Hepatitis Facts

Hepatitis in American Indians is often, but not always, a side affect of alcohol/drug abuse. Too many of our people have been diagnosed with alcohol induced hepatitis.

SYMPTOMS

Many cases of hepatitis go undiagnosed because the disease is mistaken for the flu or because there are no symptoms at all. The most common symptoms of hepatitis are:
  • Loss of appetite.
  • Fatigue.
  • Mild fever.
  • Muscle or joint aches.
  • Nausea and vomiting.
  • Abdominal pain.

Less common symptoms include:

  • Dark urine.
  • Light-colored stools.
  • Jaundice or yellowing of skin and/or eyes
  • Generalized itching.
  • Altered mental state, stupor or coma.

CAUSES

Although their effects on the liver and the symptoms they produce can be similar, the various forms of hepatitis are contracted in different ways. In the case of viral hepatitis, the severity and duration of the disease are largely determined by the organism that caused it.

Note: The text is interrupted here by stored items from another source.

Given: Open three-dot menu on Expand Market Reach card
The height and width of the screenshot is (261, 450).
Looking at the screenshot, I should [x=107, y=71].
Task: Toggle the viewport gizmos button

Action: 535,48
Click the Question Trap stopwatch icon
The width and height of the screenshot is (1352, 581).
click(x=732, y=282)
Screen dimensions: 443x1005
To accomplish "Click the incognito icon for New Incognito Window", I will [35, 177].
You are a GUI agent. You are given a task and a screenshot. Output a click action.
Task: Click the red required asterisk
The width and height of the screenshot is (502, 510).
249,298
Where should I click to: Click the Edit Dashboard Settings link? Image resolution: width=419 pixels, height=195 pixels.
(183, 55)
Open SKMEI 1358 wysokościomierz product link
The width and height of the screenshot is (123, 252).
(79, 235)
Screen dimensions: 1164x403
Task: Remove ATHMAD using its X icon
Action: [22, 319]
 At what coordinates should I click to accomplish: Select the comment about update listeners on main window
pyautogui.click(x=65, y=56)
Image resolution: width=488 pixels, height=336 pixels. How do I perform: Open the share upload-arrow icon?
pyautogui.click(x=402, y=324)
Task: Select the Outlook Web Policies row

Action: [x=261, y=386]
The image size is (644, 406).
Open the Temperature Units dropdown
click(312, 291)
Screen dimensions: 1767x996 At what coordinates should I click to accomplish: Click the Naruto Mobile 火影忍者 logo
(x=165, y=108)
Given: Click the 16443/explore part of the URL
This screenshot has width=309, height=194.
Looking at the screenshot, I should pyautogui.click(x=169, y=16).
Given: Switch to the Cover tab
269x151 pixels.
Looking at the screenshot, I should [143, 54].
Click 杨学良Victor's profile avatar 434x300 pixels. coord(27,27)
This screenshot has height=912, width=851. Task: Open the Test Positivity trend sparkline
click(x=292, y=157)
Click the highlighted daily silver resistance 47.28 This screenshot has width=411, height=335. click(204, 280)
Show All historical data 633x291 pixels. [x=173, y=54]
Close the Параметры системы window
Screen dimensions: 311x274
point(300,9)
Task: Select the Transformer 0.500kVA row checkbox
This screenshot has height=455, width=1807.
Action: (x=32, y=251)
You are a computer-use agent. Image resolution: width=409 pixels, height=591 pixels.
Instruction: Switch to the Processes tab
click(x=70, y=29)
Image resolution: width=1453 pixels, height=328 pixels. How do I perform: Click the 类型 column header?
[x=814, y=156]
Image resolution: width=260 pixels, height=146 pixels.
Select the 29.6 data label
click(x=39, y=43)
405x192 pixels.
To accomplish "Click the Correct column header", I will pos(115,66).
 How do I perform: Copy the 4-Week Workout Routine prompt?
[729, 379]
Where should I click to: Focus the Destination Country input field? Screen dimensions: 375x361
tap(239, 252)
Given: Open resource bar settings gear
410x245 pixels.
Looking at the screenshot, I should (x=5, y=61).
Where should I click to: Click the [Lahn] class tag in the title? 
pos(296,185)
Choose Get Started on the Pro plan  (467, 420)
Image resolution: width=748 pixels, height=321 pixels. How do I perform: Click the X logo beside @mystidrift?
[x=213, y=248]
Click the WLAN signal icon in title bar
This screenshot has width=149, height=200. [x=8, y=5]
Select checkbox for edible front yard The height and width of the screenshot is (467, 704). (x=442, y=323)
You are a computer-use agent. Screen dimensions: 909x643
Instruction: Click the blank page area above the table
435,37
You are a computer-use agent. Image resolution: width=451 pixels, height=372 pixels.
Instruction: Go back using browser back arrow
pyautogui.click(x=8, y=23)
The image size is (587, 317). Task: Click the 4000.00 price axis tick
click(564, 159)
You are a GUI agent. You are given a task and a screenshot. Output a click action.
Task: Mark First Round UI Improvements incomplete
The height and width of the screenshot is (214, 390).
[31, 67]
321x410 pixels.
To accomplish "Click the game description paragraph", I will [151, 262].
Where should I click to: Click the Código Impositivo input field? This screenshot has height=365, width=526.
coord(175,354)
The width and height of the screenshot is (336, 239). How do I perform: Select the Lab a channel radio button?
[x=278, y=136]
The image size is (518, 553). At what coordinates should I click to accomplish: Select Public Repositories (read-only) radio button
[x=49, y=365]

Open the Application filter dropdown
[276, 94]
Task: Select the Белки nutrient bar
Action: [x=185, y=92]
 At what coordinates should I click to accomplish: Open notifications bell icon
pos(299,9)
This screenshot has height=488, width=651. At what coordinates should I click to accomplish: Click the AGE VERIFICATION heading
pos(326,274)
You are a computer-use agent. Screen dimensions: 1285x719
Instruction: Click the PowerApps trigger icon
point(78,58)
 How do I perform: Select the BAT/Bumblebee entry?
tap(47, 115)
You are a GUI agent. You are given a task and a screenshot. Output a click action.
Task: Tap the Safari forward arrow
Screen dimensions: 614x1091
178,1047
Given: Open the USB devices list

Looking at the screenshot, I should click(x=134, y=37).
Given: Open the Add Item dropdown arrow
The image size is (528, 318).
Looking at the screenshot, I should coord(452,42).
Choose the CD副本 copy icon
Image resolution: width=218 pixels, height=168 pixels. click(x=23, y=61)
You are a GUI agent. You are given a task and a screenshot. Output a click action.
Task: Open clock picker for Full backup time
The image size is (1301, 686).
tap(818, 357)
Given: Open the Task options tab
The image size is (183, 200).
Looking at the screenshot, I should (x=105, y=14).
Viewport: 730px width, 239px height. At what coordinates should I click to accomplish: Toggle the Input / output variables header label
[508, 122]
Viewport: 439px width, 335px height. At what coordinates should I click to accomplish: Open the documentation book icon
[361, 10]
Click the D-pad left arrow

Hepatitis A, which is generally contracted orally through fecal contamination of food or water, is considered the least dangerous form of the disease because it does not lead to chronic inflammation of the liver. The hepatitis A virus commonly spreads through improper handling of food, contact with household members, sharing toys at day-care centers, and eating raw shellfish taken from polluted waters.

  • Persons who may be exposed to the hepatitis A virus repeatedly due to a high rate of hepatitis A disease, such as Alaskan Natives and Native Americans.
  • Persons engaging in high-risk sexual activity, such as homosexual and bisexual males.
  • Persons who use illegal injectable drugs.
  • Military personnel
  • Persons living in a community experiencing an outbreak of hepatitis A.
  • Persons working in facilities for the mentally retarded.
  • Employees of child day-care centers.
  • Persons who work with hepatitis A virus in the laboratory.
  • Persons who handle primate animals.
  • Persons with hemophilia.
  • Food handlers.
  • Persons with chronic liver disease.

Hepatitis B, the most widespread of the hepatitis viruses, infects an estimated 300,000 people every year in the United States alone. The virus can pass from mother to child at birth or soon afterward; the disease organism can also travel between adults and children to infect whole families. Hepatitis B can also spread through sexual contact, blood transfusions and needle-sharing by intravenous-drug users. In a third of all hepatitis B cases the source cannot be identified.

The majority of hepatitis B patients recover completely, but a small percentage of them can't shake the disease and may develop chronic hepatitis and possibly cirrhosis. People with chronic hepatitis become carriers, meaning they can transmit the disease to others even when their own symptoms have vanished. About 25 percent of chronic hepatitis B patients die prematurely from the disease as a result of cirrhosis or liver cancer.

Hepatitis C is usually spread through contact with blood or contaminated needles. Although hepatitis C may cause only mild symptoms or none at all, 20 percent to 30 percent of chronic carriers develop cirrhosis within 20 years. the disease can be passed on through blood transfusions, but a recently developed test has greatly reduced the number of such cases. In a third of all hepatitis C cases, the source of the disease is unknown. Hepatitis D occurs only in people infected with hepatitis B and tends to magnify the severity of that disease. It can be transmitted from mother to child and through sexual contact. Rarest among the five hepatitis viruses, hepatitis D is also the most dangerous because it involves two forms of the disease working at once.

Alcoholic, toxic and drug-related hepatitis can produce the same symptoms and liver inflammation that result from viral hepatitis. This form is caused not by invading microorganisms but by excessive and chronic consumption of alcohol ingestion of environmental toxins, or misuse of certain prescription drugs and over-the-counter medications such as acetaminophen.

IMPORTANT!

Because the liver plays a key role in processing drugs, alcohol and toxins in the bloodstream, a patient with hepatitis may find that some medications, alcoholic beverages and herbs that are normally tolerated can aggravate the condition. If you have hepatitis, do not attempt to treat the disease on your own; consult a physician or licensed practitioner. Avoid alcoholic beverages and ask your doctor if it is all right to use birth-control pills, antibiotics or over-the-counter medicines. Be sure to tell your physician or practitioner all the medications that you are taking, including even seemingly innocuous over-the-counter drugs such as aspirin or acetaminophen.